(DATA EXTRACTS Opens)

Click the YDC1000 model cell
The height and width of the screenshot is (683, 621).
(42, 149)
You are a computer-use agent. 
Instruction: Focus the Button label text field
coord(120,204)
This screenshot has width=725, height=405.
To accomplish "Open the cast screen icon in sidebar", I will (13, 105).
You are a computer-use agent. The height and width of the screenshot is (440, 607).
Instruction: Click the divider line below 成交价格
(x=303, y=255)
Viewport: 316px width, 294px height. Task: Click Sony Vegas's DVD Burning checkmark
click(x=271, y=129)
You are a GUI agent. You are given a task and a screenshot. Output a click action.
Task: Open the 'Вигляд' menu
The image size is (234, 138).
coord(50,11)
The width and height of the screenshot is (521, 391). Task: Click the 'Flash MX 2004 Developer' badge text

(DATA EXTRACTS Closes)

◆ YOUR INSTRUCTIONS: Which lines of the material above hold the string "computer"? Pull them out.

◆ FINISHED TASK:
You are a computer-use agent. 
You are a computer-use agent. The height and width of the screenshot is (440, 607).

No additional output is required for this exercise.